I have been an infrequent visitor to the Orlando area and I am just amazed by the airfares to Florida these days.

First, we are flying to Orlando for Thanksgiving.  Got the tickets the day Southwest Airlines opened the routes.  Still cost $450 per person.

The last time we flew to Orlando it was $200 per person (11/4 - 11/11/2007).

The last time we flew to Florida for Thanksgiving it was $475 per person (2010).

We are flying to California for Easter and the cost of those tickets is still around $250 per person.

I figured it was because of the holiday so I checked today for SWA to FLL - We need to fly to FLL for a trip in early June.  $501 RT for the last week of May.  I know this is not the week we want, but it gives us a guage.

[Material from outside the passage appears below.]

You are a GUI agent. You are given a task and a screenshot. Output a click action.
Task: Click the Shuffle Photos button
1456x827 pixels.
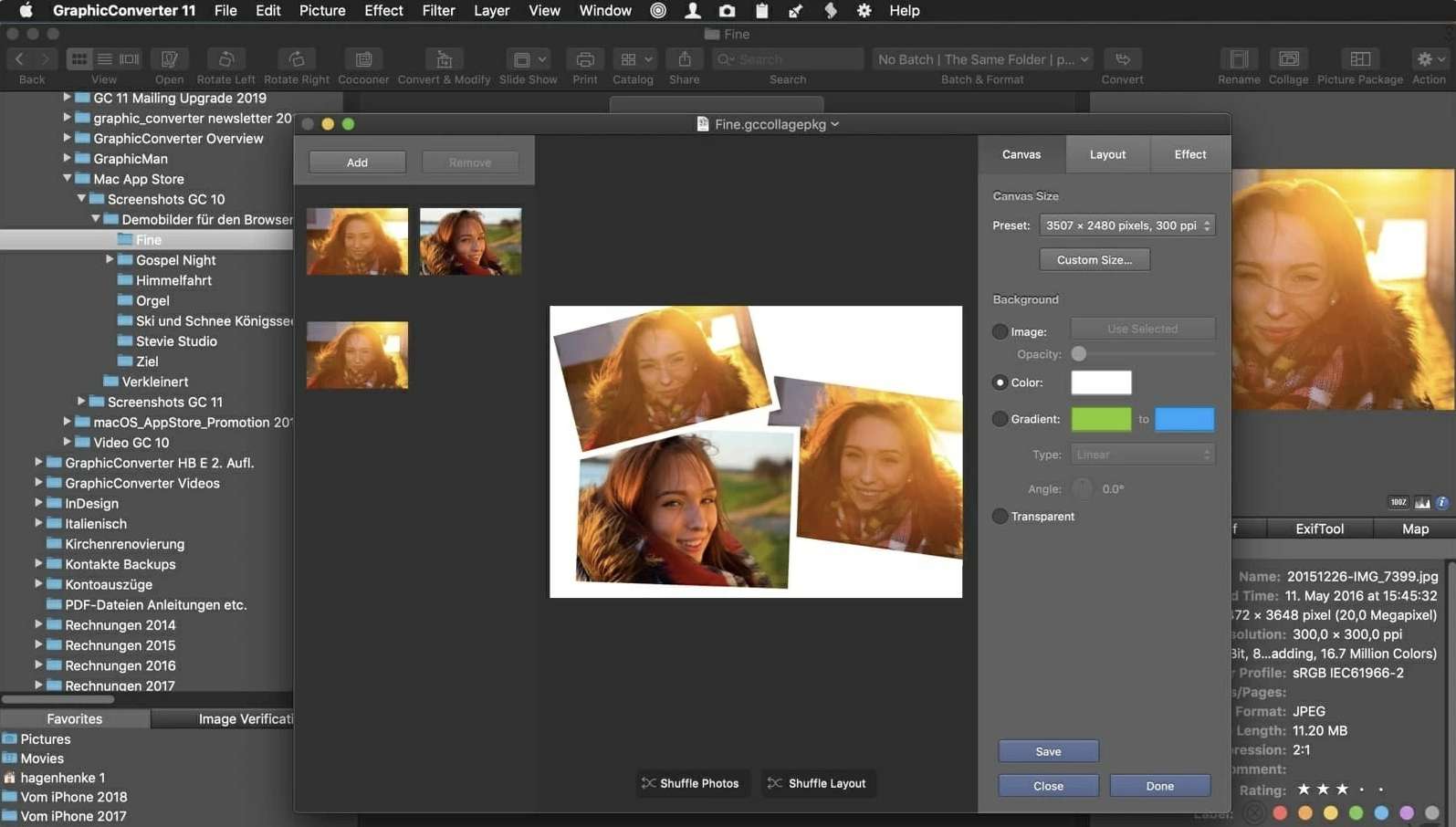tap(690, 783)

So why is Florida airfare so high?


----------



## Nolathyme (Oct 24, 2012)

jpc763 said:


> Hello,
> 
> I have been an infrequent visitor to the Orlando area and I am just amazed by the airfares to Florida these days.
> 
> ...



Southwest just opened up their schedule a few days ago for travel into next May. Their prices are high right now, check back over the next month or so and wait for their sales.


----------



## chriskre (Oct 24, 2012)

I live in Miami and it used to be worth my while to fly out of FLL, but I am finding that it is not anymore.  I usually end up flying AA cheaper or for about the same price as SWA and since I have their credit card I don't pay for luggage.  The low cost carriers aren't so low cost anymore.  

AA usually has better flights times also.


----------



## happybaby (Oct 25, 2012)

We flew SW this past week to FL from Pgh PA

We flew into Tampa tho because airfare to MCO was way too high.  Even TPA was much higher then when we flew to MCO in 2007 but still chaeaper then going to MCO

Renting a car out of TPA and returning wasnt too bad   Thrifty a  7 seater Dodge caravan for 328.00   And in 2007 the same car for a day longer at MCO was only 192.00. 

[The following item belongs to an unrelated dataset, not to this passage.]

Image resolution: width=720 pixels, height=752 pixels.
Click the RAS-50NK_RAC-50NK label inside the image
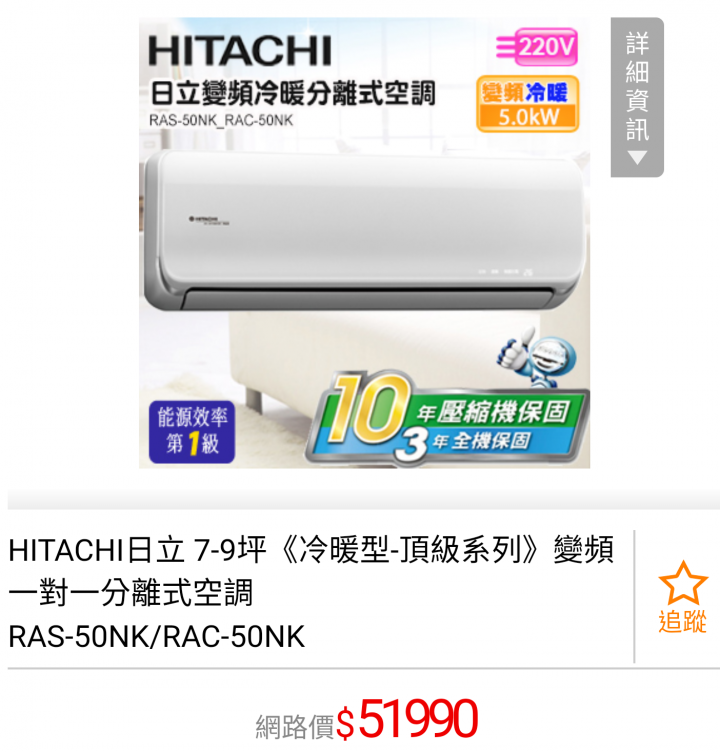click(221, 120)
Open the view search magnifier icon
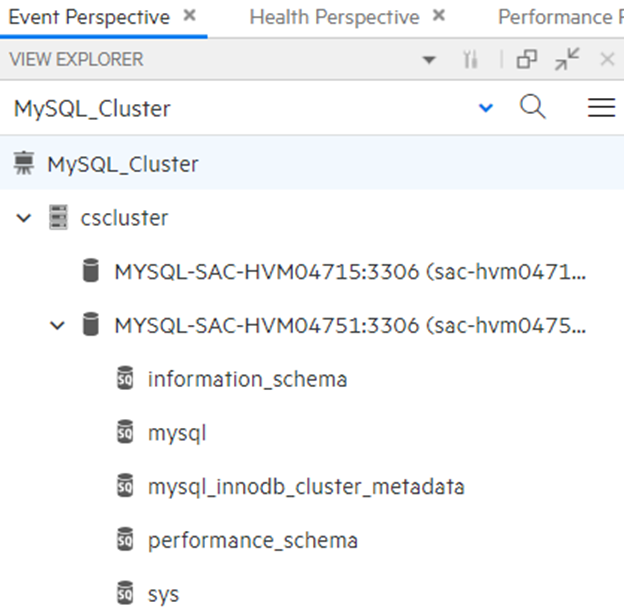The width and height of the screenshot is (624, 612). (532, 107)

I liked TPA better.   It was less congested for our return flight home.  You get your boarding pass and then to to your gate.  Each gate has its own security station not like most airports where ev1 in bunched together and then split for their gate

DD and SIL left out of MCO 8am.  They were there by 6am at least and were lucky to get their flight.   About an hour for the boarding pass and check in luggage, then go thru security and run to the gate.
We would never have made it


----------



## 1st Class (Oct 25, 2012)

SWA had a 40% off sale about 2 weeks ago.  Unfortunately, I had already purchased airfare at full price to MCO ($343 r/t).  I suppose if I had waited, the price would have gone up, not down!  We don't fly often, so I don't know if SWA has sales from time to time, or if this was an exception.  If I'd caught the sale in time, I could have saved about $100 per tkt.  I don't remember ever seeing a price that low.


----------



## happybaby (Oct 26, 2012)

1st Class said:


> SWA had a 40% off sale about 2 weeks ago.  Unfortunately, I had already purchased airfare at full price to MCO ($343 r/t).  I suppose if I had waited, the price would have gone up, not down!  We don't fly often, so I don't know if SWA has sales from time to time, or if this was an exception.  If I'd caught the sale in time, I could have saved about $100 per tkt.  I don't remember ever seeing a price that low.



I saw the SW sale but it was not for the days we need to fly to MCO 
I think they were more in the middle of the week which our condo was saturday to saturday.  Or it may have even been the following October week

Either way I am always short a day  That is the way it goes for me


----------



## riverdees05 (Oct 26, 2012)

Flights out of Ft. Lauderdale are really high during Spring Break, too.


----------



## Dori (Oct 26, 2012)

I was able to get BUF to MCO (Orlando) during the 40% sale for $141 return! 

1st Class, if that happens again, where the fares go down after you have booked, SW allows you to cancel and rebook at the lower fare. Any credit amount will become travel funds that you can use for up to one year from the date of the original booking. SW is great!

Dori


----------



## bogey21 (Oct 26, 2012)

The higher airfares are a function of many things including fewer flights, fewer seats and higher fuel costs.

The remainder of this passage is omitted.